UPDATE:
Just for completeness for any that may come after, this issue has been fixed in version 3.03:
- fix a bug introduced by a perl bug workaround that would cause
incremental parsing to fail with a sv_chop panic.
UPDATE:
I tried replacing JSON::XS with JSON::PP and got the following error message instead:
unexpected end of string while parsing JSON string, at character offset 5 (before "(end of string)") at parse_json.pl line 40.
Good morning!
I am working through a little script that will incrementally parse a multi-gigabyte JSON file using the JSON::XS module. I am using the incremental parsing example provided on CPAN at the bottom of this example section here and I am running into errors when I try to parse the JSON data.

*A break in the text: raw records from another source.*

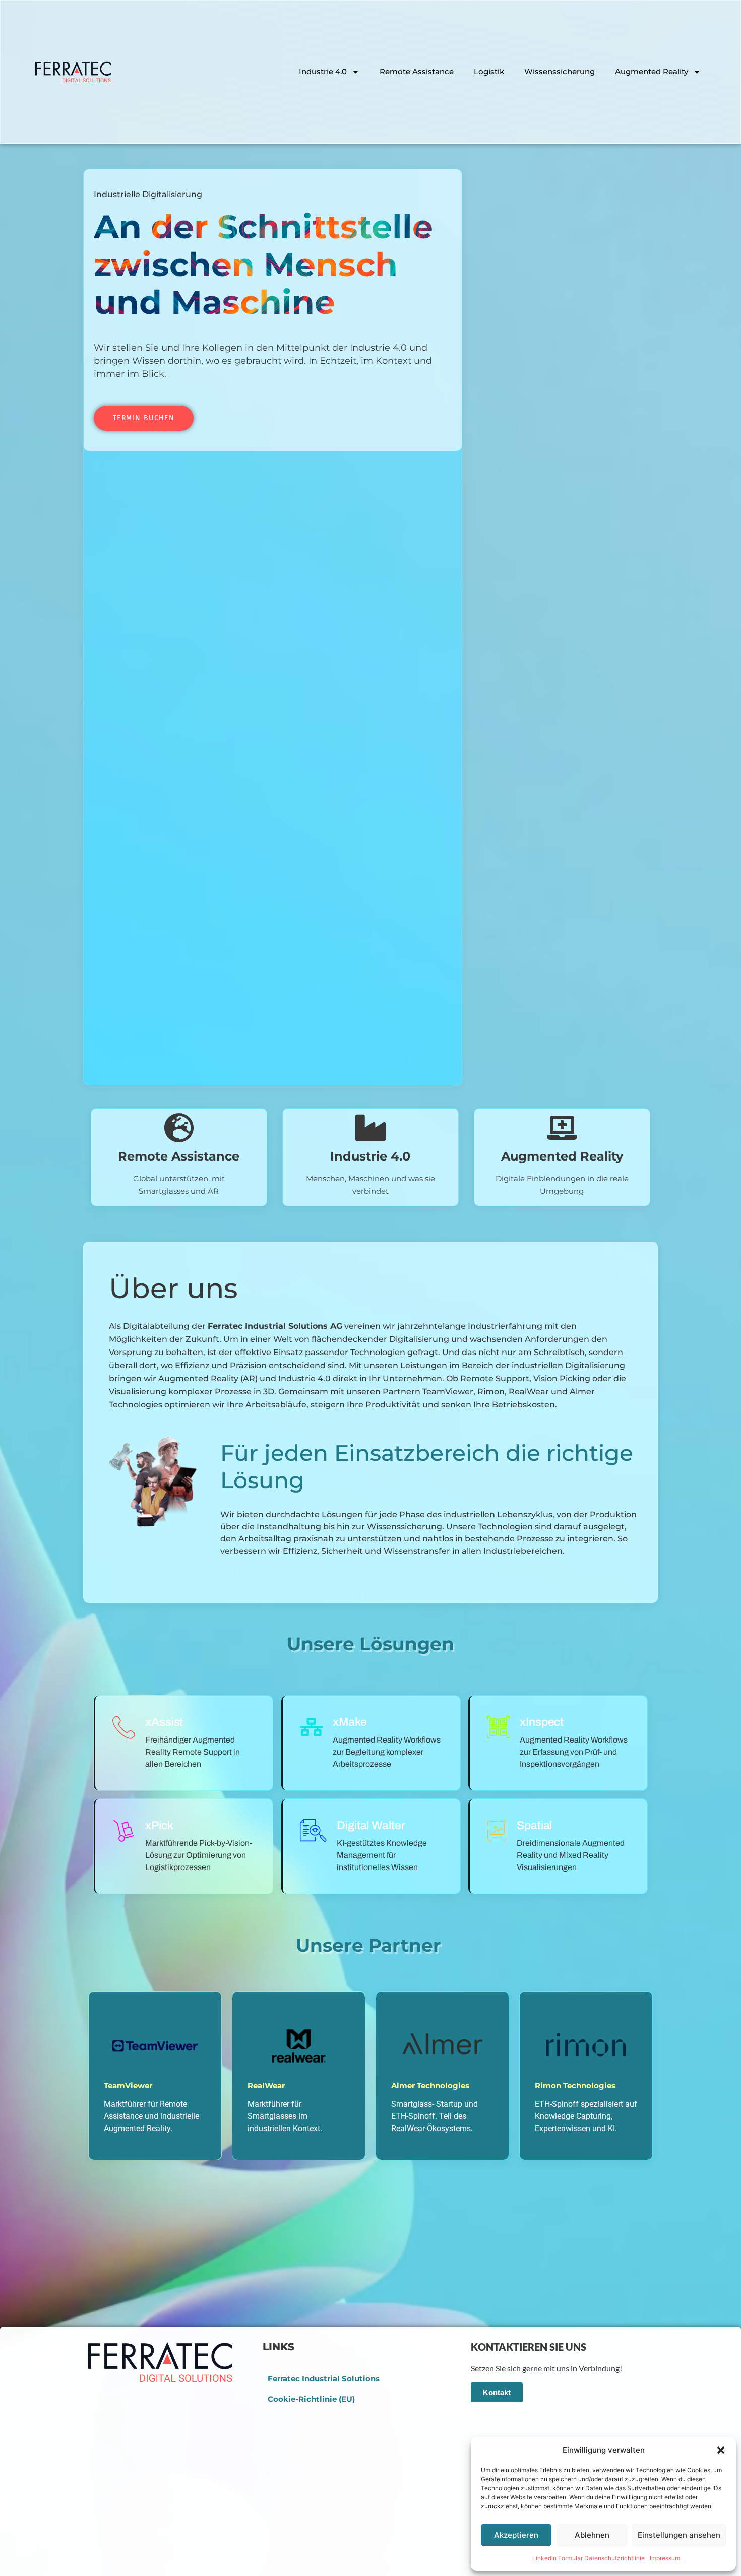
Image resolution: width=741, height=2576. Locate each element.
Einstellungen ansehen (679, 2535)
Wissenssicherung (559, 71)
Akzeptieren (516, 2535)
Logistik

In the example test case below, Perl is aborting with a panic: sv_chop error after the first document. What is causing this particular error? Am I doing something wrong?
EDIT: add actual error message
End of document 1
panic: sv_chop ptr=4488b1, start=422038, end=4221f8 at parse_json.pl l
+ine 40, <DATA> chunk 886.
I am using Strawberry Perl 5.024 x64 on Windows 8.1 with JSON::XS version 3.02
Example program:
#!/usr/bin/perl
use 5.024;
use JSON::XS;
use strict;
use warnings;
#################
# CHUNK_LENGTH is intentionally tiny to highlight the error
my $CHUNK_LENGTH = \1;
#################
###################
## MAIN
{
my $json = new JSON::XS;
my $buffer;
my $statement_count = 0;
# Incrementally parse an array of JSON objects
local $/ = $CHUNK_LENGTH;
# first parse the initial "["
INITIAL_PARSE_LOOP: while ( 1 ) {
$buffer = <DATA>;
$json->incr_parse($buffer); # void context, so no parsing
# Exit the loop once we found the initial "[".
# In essence, we are (ab-)using the $json object as a simple scala
+r
# we append data to.
last INITIAL_PARSE_LOOP if $json->incr_text =~ s/^.*?\[//msx;
}
# now we have the skipped the initial "[", so continue
# parsing all the elements.
PARSE_LOOP: while ( 1 ) {
# clean up whitespace and padding
$json->incr_text =~ s/^\s*(.+)\n/$1/gms;
# in this loop we read data until we got a single JSON object
STATEMENT_PARSE_LOOP: while ( 1 ) {
if ( my $obj = $json->incr_parse ) {
say "End of document ".++$statement_count;
last STATEMENT_PARSE_LOOP;
}
# add more data
$buffer = <DATA>;
$json->incr_parse($buffer); # void context, so no parsing
}
# in this loop we read data until we either found and parsed the
# separating "," between elements, or the final "]"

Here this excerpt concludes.